All of this is overseen by an African American mayor and police chief, and a City Council and school board that are overwhelmingly African American in composition.

Selma is hardly unique. The poverty rate in the city of Detroit, which has lost almost two-thirds of its population in recent decades, is even higher than in Selma. The city has been run by a predominantly African American political establishment for decades. A similar dynamic is repeated in city after city throughout the United States.

Obama, the first African American president, represents something of a culmination of these processes. The lies and demagogy in Obama’s Selma speech cannot conceal the huge class gulf between the government he heads and the self-sacrificing workers and youth who led the fight for civil rights. They fought for equality. He represents privilege.

In his remarks, Obama quoted the immortal words from the Declaration of Independence, “All men are created equal,” but he presides over a level of inequality previously unheard of in American history.

While Obama spoke of the need to “honor the courage of ordinary Americans willing to endure billy clubs and the chastening rod, tear gas and the trampling hoof,” he stands at the apex of a military-intelligence-police apparatus of immense brutality, which carries out a virtual reign of terror against working class youth of all races.

Just last week, the Obama administration announced its decision not to charge the police officer who killed Michael Brown, an unarmed black teenager, in Ferguson, Missouri last August. Over the weekend, another unarmed young man was shot dead in cold blood by police in Madison, Wisconsin.

In his Selma speech, Obama noted the abysmal turnout of one-third or less of eligible voters in recent elections. “What’s our excuse today for not voting?” he asked.

He did not, and could not, answer, but there is a powerful “excuse.” Through bitter experience, millions of workers are beginning to conclude that there is no difference between the two big business parties, nor, for that matter, between the big business politicians of whatever skin color.
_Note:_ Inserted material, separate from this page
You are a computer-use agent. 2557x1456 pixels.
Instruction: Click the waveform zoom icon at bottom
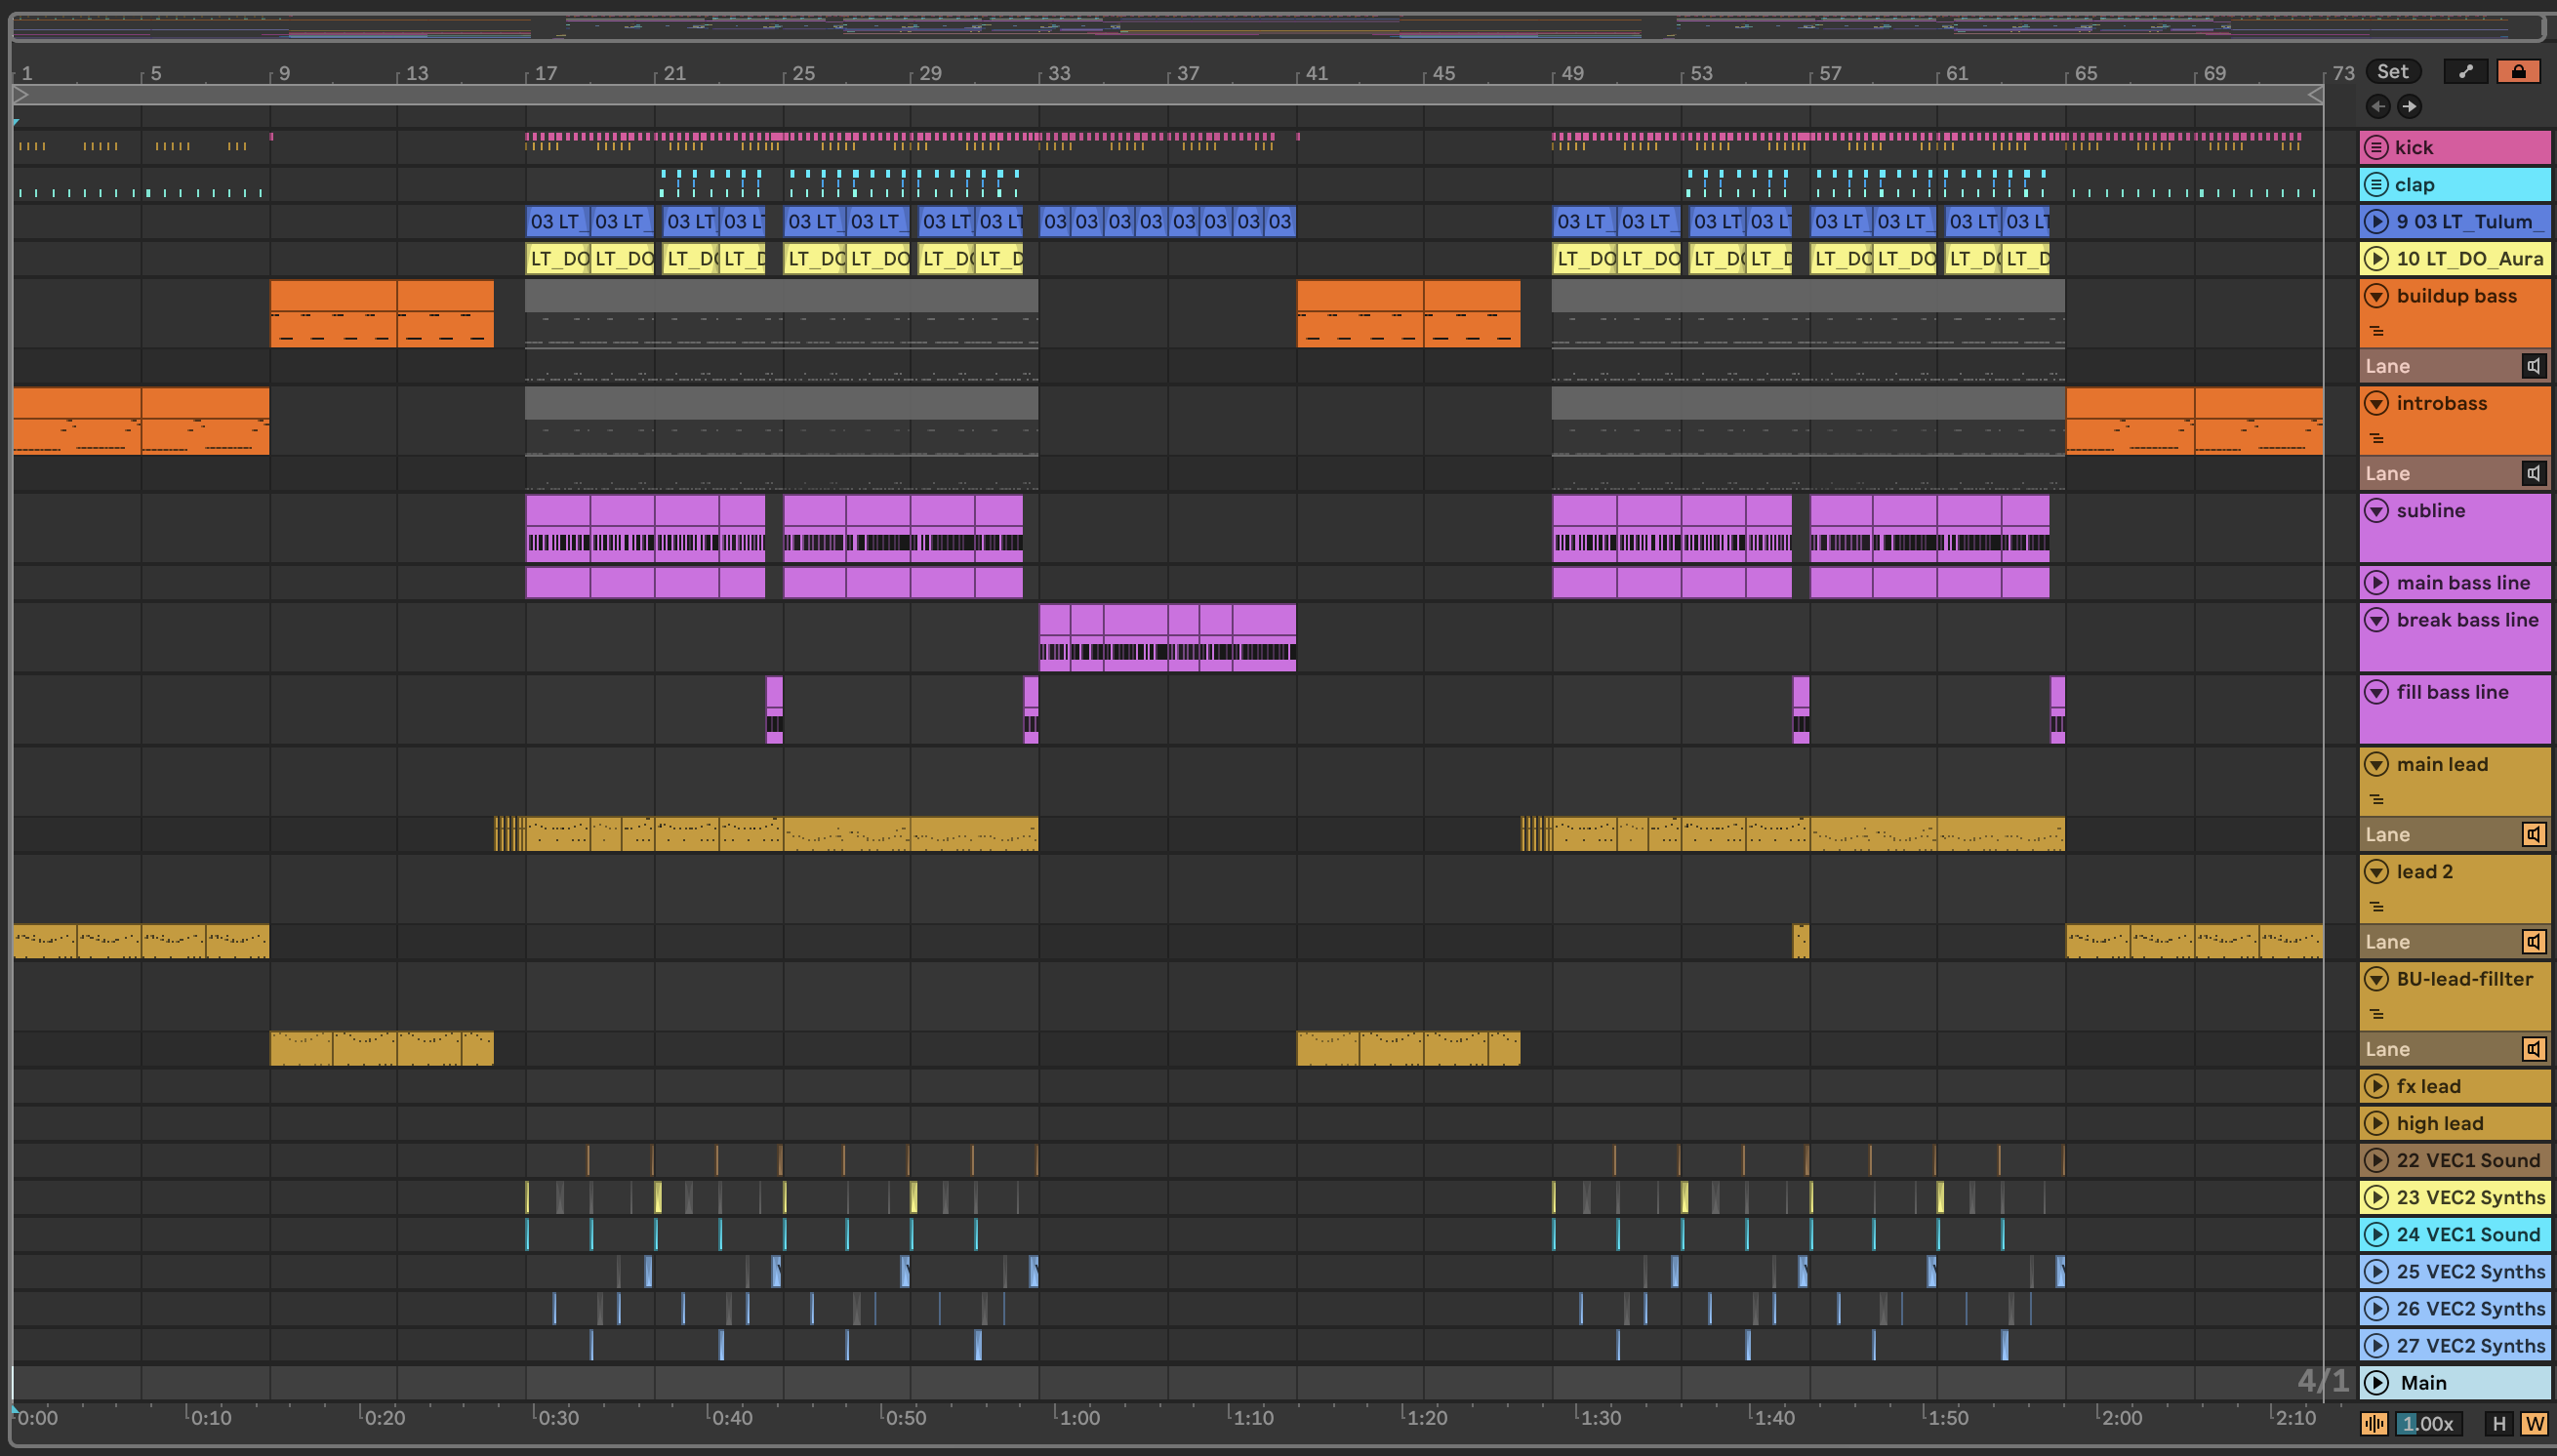click(2374, 1424)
Perhaps the biggest lie of all is Obama’s claim, echoed by the many liberal and “left” organizations orbiting the Democratic Party, that the “unfinished business” of the civil rights movement is defined by race.
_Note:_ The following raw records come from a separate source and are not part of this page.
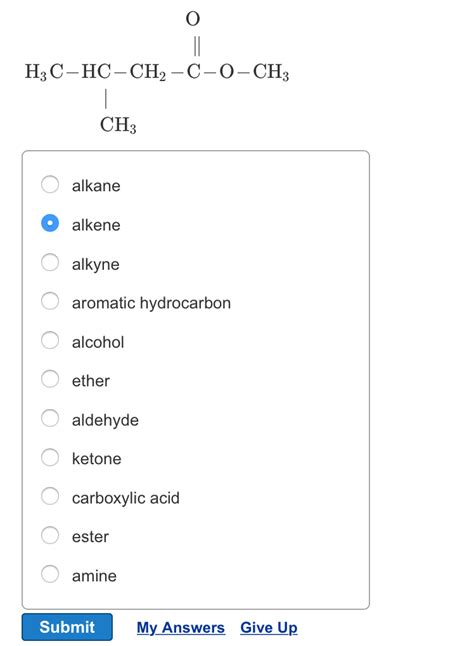Screen dimensions: 474x646
Task: Select carboxylic acid radio button
Action: click(50, 496)
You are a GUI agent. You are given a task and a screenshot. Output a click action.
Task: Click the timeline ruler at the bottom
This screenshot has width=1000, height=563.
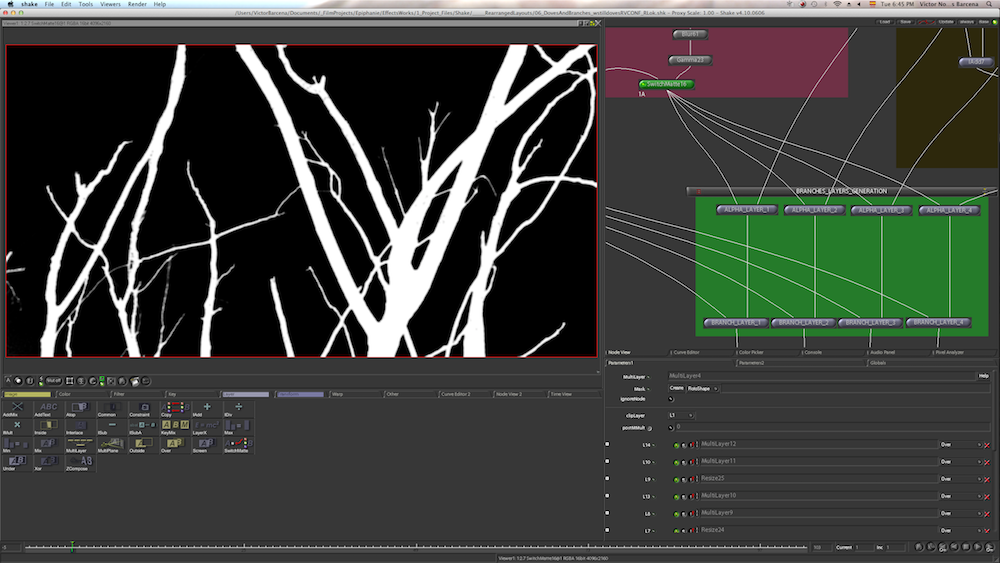tap(400, 547)
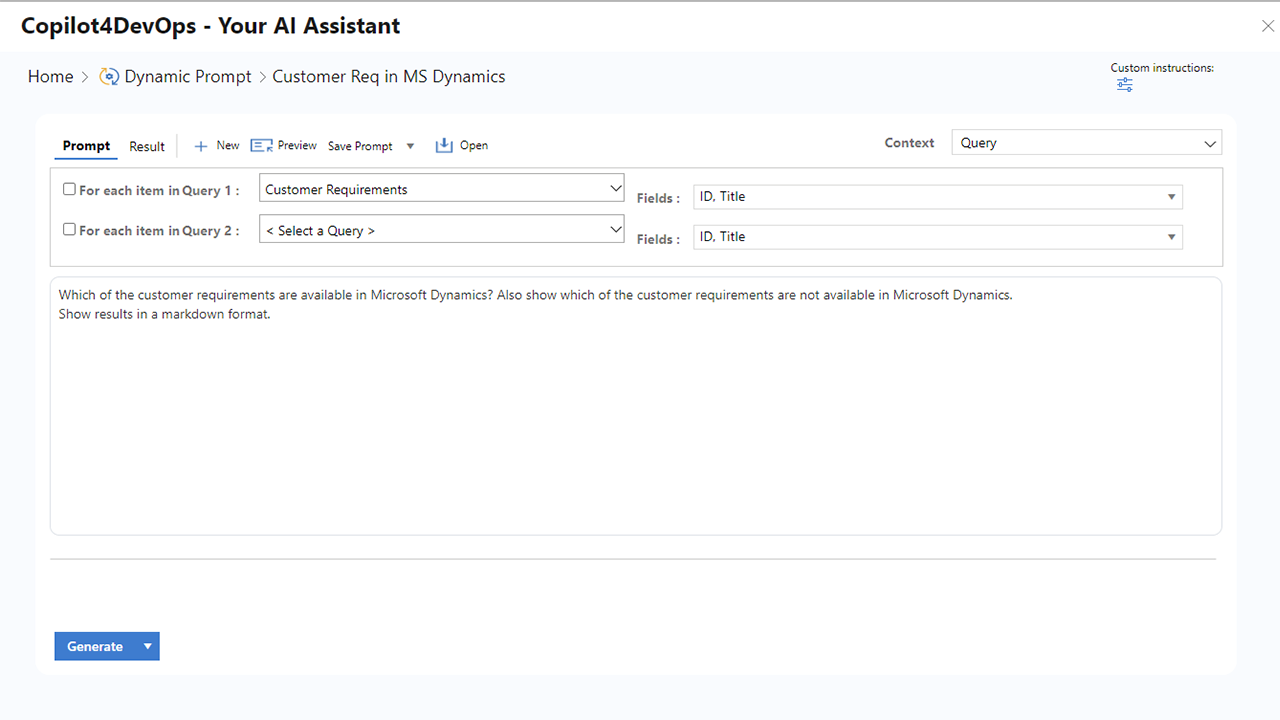1280x720 pixels.
Task: Expand the Context Query dropdown
Action: click(1087, 143)
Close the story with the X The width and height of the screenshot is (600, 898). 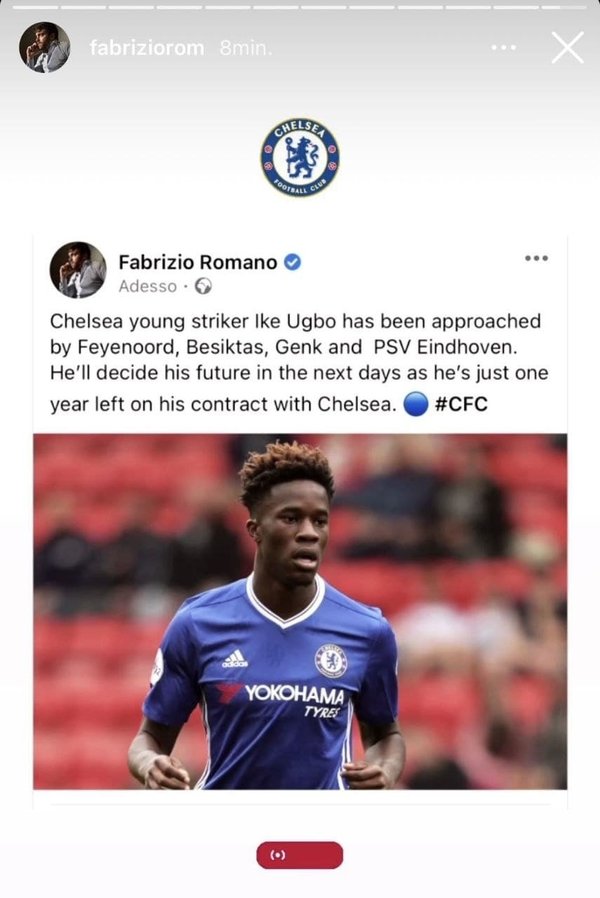(567, 47)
At the time of the Selma marches, systematic, state-sanctioned racism was a major factor of American political life. Even then, however, racism was subordinate to, and a product of, class rule. It was used as a means of dividing workers and preventing a unified struggle against the capitalist system.

In relation to the explosive class battles of the time, the trade unions, the civil rights establishment, the array of middle class organizations worked to obscure the fundamental class issues and maintain the political domination of the ruling class and its political representatives. The basic question then was the need to forge a revolutionary leadership to unite the working class against the root cause of repression, inequality and war—the capitalist system itself.

Fifty years later, the fundamental class questions are all the more evident. While racism still exists and plays a role in American life, it is now accompanied by the state-sanctioned identity politics that serve a similar purpose: to pit workers against one another and block a united movement of the working class. As we enter a new period of working class upsurge, the burning question remains that of leadership. The “unfinished business” of Selma is the building of the revolutionary leadership of the working class needed to carry out the socialist reorganization of society.